▶ _Your instructions_:
Rewrite the listing below with every occurrence of "health bar" changed to "life meter", keeping everything else the same.

[begin Data lines]

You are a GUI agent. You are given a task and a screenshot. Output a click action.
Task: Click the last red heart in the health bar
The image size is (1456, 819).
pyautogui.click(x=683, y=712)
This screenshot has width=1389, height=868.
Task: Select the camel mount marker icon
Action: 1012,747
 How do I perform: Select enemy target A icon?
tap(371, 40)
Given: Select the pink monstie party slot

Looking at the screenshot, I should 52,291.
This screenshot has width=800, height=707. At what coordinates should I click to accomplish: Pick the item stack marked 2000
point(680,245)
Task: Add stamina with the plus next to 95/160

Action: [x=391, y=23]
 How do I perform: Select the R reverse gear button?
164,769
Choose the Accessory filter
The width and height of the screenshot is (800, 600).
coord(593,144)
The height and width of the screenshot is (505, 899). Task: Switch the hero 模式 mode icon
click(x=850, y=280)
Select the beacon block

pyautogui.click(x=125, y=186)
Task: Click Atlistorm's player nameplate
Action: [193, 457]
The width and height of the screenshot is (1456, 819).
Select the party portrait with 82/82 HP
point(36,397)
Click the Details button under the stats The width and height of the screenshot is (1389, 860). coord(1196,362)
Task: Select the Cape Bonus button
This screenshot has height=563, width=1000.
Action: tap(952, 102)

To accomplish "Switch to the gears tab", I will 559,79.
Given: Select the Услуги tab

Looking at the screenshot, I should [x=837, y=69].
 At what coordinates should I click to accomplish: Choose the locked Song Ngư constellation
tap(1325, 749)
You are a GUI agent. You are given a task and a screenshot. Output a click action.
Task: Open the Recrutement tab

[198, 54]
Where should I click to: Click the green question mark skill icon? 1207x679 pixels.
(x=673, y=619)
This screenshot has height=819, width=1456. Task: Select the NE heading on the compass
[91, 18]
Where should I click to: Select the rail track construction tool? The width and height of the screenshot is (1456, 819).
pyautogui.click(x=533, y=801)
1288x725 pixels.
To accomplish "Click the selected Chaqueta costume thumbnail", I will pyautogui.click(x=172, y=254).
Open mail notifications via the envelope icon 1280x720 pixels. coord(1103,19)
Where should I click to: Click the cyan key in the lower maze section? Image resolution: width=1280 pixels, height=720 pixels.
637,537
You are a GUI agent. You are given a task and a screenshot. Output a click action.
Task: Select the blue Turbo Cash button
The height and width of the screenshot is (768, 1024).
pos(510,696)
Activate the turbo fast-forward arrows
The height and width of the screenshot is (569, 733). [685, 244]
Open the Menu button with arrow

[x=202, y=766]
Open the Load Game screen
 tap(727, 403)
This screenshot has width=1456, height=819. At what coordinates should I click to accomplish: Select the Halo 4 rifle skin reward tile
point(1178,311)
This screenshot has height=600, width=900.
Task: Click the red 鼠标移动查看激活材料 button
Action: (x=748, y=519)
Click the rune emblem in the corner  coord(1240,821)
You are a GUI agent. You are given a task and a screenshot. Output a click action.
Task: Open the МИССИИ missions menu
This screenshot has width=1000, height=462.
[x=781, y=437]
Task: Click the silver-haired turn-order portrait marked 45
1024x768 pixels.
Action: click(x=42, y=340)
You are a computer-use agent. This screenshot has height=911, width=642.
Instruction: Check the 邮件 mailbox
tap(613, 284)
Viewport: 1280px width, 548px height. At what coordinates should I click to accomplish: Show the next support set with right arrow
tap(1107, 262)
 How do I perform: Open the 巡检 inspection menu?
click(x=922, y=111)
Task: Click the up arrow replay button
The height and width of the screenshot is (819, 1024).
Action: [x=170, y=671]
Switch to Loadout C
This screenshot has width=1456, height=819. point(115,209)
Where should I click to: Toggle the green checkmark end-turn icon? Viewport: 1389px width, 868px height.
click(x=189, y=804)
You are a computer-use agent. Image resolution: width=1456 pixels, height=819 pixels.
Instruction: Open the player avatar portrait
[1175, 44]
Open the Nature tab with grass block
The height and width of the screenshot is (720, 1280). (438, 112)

[end Data lines]

▶ _Written answer_:
You are a GUI agent. You are given a task and a screenshot. Output a click action.
Task: Click the last red heart in the life meter
The image size is (1456, 819).
pyautogui.click(x=683, y=712)
This screenshot has width=1389, height=868.
Task: Select the camel mount marker icon
Action: 1012,747
 How do I perform: Select enemy target A icon?
tap(371, 40)
Given: Select the pink monstie party slot

Looking at the screenshot, I should 52,291.
This screenshot has width=800, height=707. At what coordinates should I click to accomplish: Pick the item stack marked 2000
point(680,245)
Task: Add stamina with the plus next to 95/160

Action: [x=391, y=23]
 How do I perform: Select the R reverse gear button?
164,769
Choose the Accessory filter
The width and height of the screenshot is (800, 600).
coord(593,144)
The height and width of the screenshot is (505, 899). Task: Switch the hero 模式 mode icon
click(x=850, y=280)
Select the beacon block

pyautogui.click(x=125, y=186)
Task: Click Atlistorm's player nameplate
Action: [193, 457]
The width and height of the screenshot is (1456, 819).
Select the party portrait with 82/82 HP
point(36,397)
Click the Details button under the stats The width and height of the screenshot is (1389, 860). coord(1196,362)
Task: Select the Cape Bonus button
This screenshot has height=563, width=1000.
Action: tap(952, 102)

To accomplish "Switch to the gears tab", I will 559,79.
Given: Select the Услуги tab

Looking at the screenshot, I should [x=837, y=69].
 At what coordinates should I click to accomplish: Choose the locked Song Ngư constellation
tap(1325, 749)
You are a GUI agent. You are given a task and a screenshot. Output a click action.
Task: Open the Recrutement tab

[198, 54]
Where should I click to: Click the green question mark skill icon? 1207x679 pixels.
(x=673, y=619)
This screenshot has height=819, width=1456. Task: Select the NE heading on the compass
[91, 18]
Where should I click to: Select the rail track construction tool? The width and height of the screenshot is (1456, 819).
pyautogui.click(x=533, y=801)
1288x725 pixels.
To accomplish "Click the selected Chaqueta costume thumbnail", I will pyautogui.click(x=172, y=254).
Open mail notifications via the envelope icon 1280x720 pixels. coord(1103,19)
Where should I click to: Click the cyan key in the lower maze section? Image resolution: width=1280 pixels, height=720 pixels.
637,537
You are a GUI agent. You are given a task and a screenshot. Output a click action.
Task: Select the blue Turbo Cash button
The height and width of the screenshot is (768, 1024).
pos(510,696)
Activate the turbo fast-forward arrows
The height and width of the screenshot is (569, 733). [685, 244]
Open the Menu button with arrow

[x=202, y=766]
Open the Load Game screen
 tap(727, 403)
This screenshot has width=1456, height=819. At what coordinates should I click to accomplish: Select the Halo 4 rifle skin reward tile
point(1178,311)
This screenshot has height=600, width=900.
Task: Click the red 鼠标移动查看激活材料 button
Action: (x=748, y=519)
Click the rune emblem in the corner  coord(1240,821)
You are a GUI agent. You are given a task and a screenshot. Output a click action.
Task: Open the МИССИИ missions menu
This screenshot has width=1000, height=462.
[x=781, y=437]
Task: Click the silver-haired turn-order portrait marked 45
1024x768 pixels.
Action: click(x=42, y=340)
You are a computer-use agent. This screenshot has height=911, width=642.
Instruction: Check the 邮件 mailbox
tap(613, 284)
Viewport: 1280px width, 548px height. At what coordinates should I click to accomplish: Show the next support set with right arrow
tap(1107, 262)
 How do I perform: Open the 巡检 inspection menu?
click(x=922, y=111)
Task: Click the up arrow replay button
The height and width of the screenshot is (819, 1024).
Action: [x=170, y=671]
Switch to Loadout C
This screenshot has width=1456, height=819. point(115,209)
Where should I click to: Toggle the green checkmark end-turn icon? Viewport: 1389px width, 868px height.
click(x=189, y=804)
You are a computer-use agent. Image resolution: width=1456 pixels, height=819 pixels.
Instruction: Open the player avatar portrait
[1175, 44]
Open the Nature tab with grass block
The height and width of the screenshot is (720, 1280). (438, 112)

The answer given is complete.